Antrim SFC
- Season: 2016
- Champions: Erin's Own Cargin
- Relegated: All Saints St Brigid's
- Winning Captain: Kevin O'Boyle (Erin's Own Cargin)

= 2016 Antrim Senior Football Championship =

Gaelic football competition

The 2016 Antrim Senior Football Championship is the 115th official edition of Antrim GAA's premier club gaelic football tournament for senior clubs in County Antrim. The tournament consists of 12 teams with the winner representing Antrim in the Ulster Senior Club Football Championship. The championship has a straight knock-out format.

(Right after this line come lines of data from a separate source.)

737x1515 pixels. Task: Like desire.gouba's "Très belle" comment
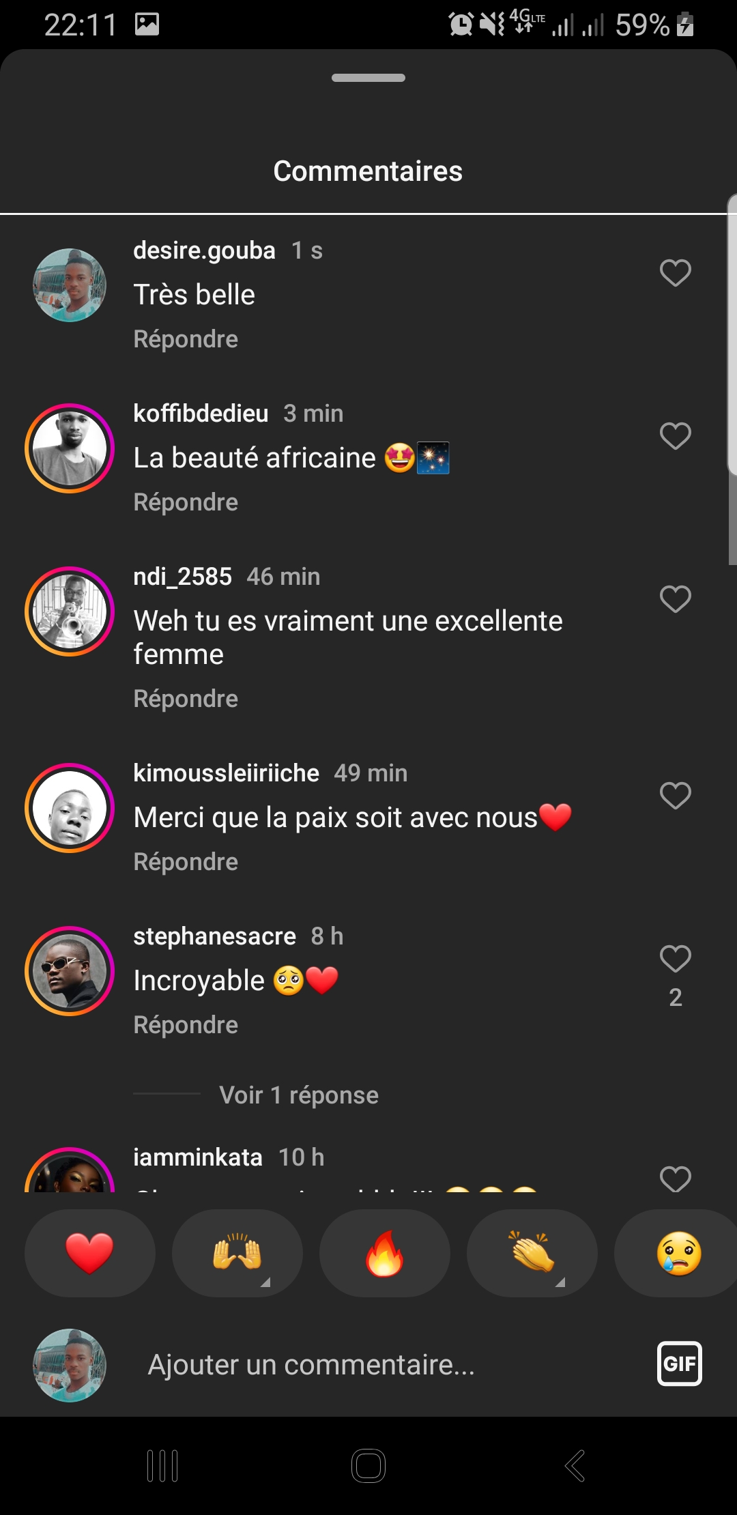tap(676, 273)
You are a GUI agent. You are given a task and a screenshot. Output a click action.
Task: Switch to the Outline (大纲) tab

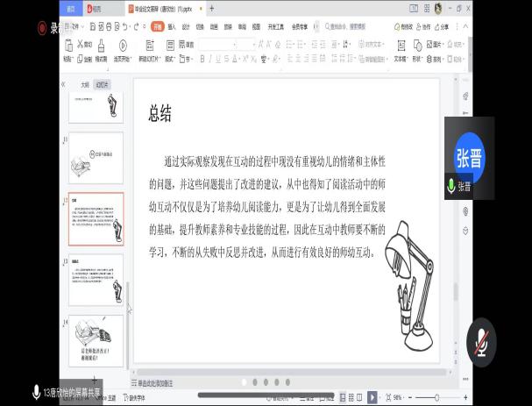pos(84,85)
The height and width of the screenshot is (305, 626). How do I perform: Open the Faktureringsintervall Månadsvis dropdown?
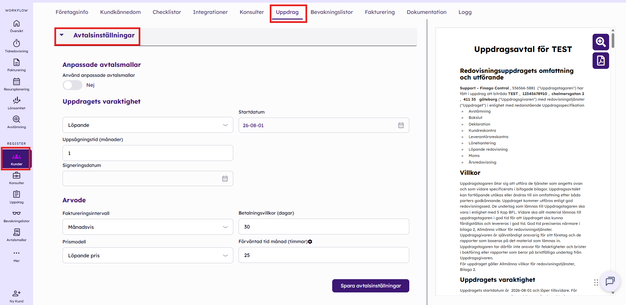[148, 227]
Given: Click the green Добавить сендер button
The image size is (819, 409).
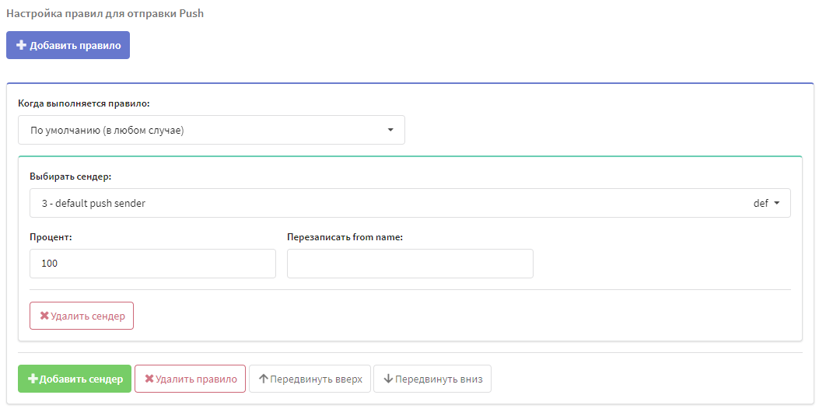Looking at the screenshot, I should coord(75,379).
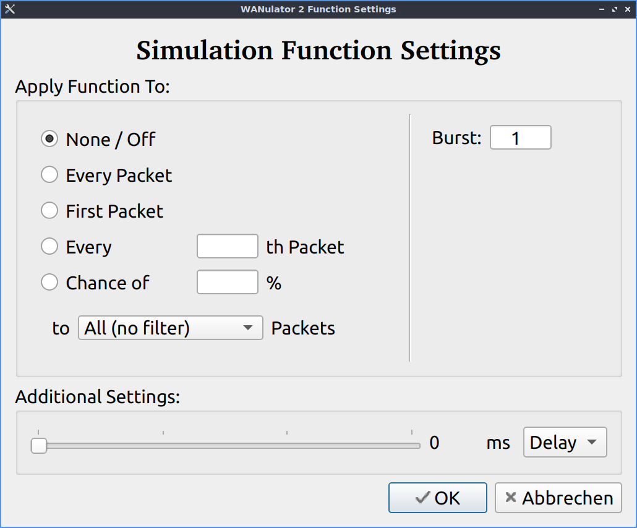Select the First Packet option
This screenshot has width=637, height=528.
pyautogui.click(x=49, y=210)
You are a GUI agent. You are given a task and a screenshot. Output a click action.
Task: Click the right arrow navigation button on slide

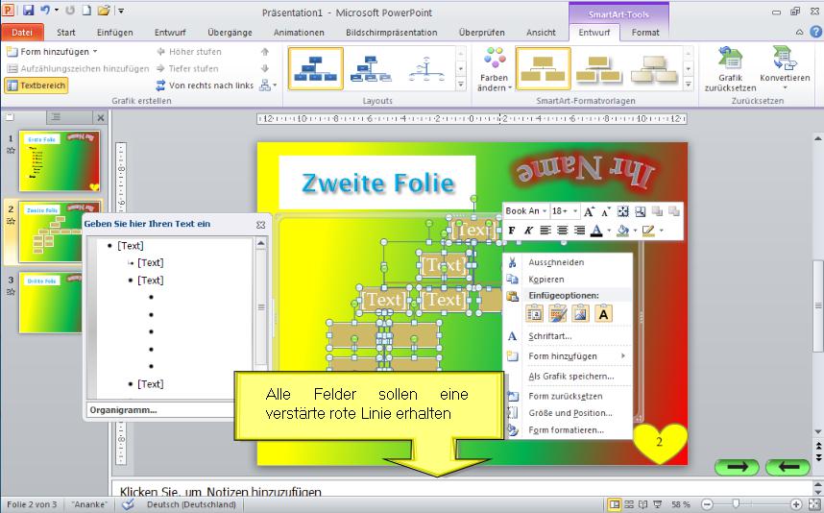(x=737, y=467)
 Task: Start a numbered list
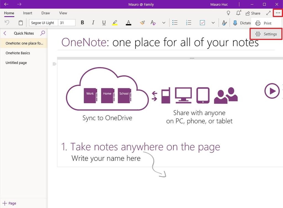tap(188, 23)
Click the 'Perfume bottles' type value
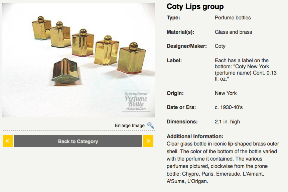This screenshot has width=288, height=192. point(233,18)
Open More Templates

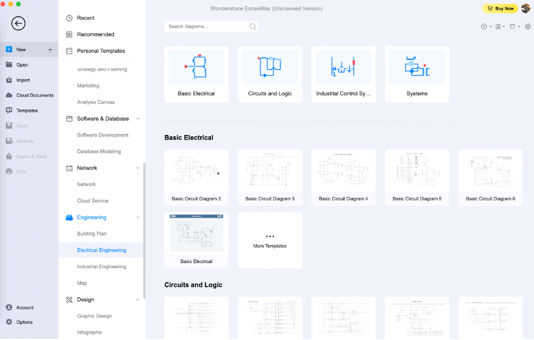click(270, 239)
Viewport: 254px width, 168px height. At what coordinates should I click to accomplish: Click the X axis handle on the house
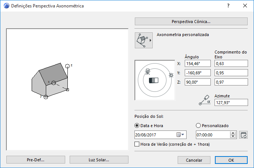pyautogui.click(x=54, y=83)

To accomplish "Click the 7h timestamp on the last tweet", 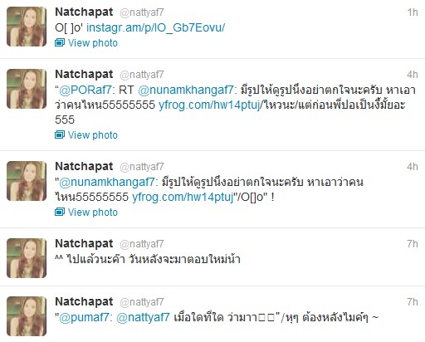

All Saints, St Brigid's and St Joseph's Glenavy returned to the senior championship in 2016.

Eirn's Own Cargin (Clann na hÉireann, Carraigín) were the defending champions after they defeated Lámh Dhearg 2–11 to 1–5 in the 2015 final. They successfully defended their title to claim a "2-in-a-row" of championships on 16 October 2016 at Corrigan Park when defeating St Gall's on a scoreline of 1–10 to 0–6.

==Promoted to SFC from IFC in 2015==
- St Joseph's Glenavy - (IFC Champions)
- All Saints
- St Brigid's

==Relegated from SFC to IFC in 2015==
- St James' Aldergrove
- St Paul's

==Round 1==
8 of the 12 senior clubs play in this round. The 4 winners proceed to the quarter-finals to play the 4 teams who received byes in Round 1. The 4 losers exit the championship.

- Creggan Kickhams 1-16, 1-9 St Mary's Ahoghill, Moneyglass, 12/8/2016,
- All Saints 1-14, 0-10 St Teresa's, Ahoghill, 14/8/2016,
- Roger Casement's Portglenone 1-11, 1-9 St Joseph's Glenavy, Ahoghill, 14/8/2016,
- O'Donovan Rossa 1-16, 1-13 St Brigid's, Hannahstown, 14/8/2016,

==Quarter-finals==
The 4 Round 1 winners play the 4 teams who received byes in Round 1.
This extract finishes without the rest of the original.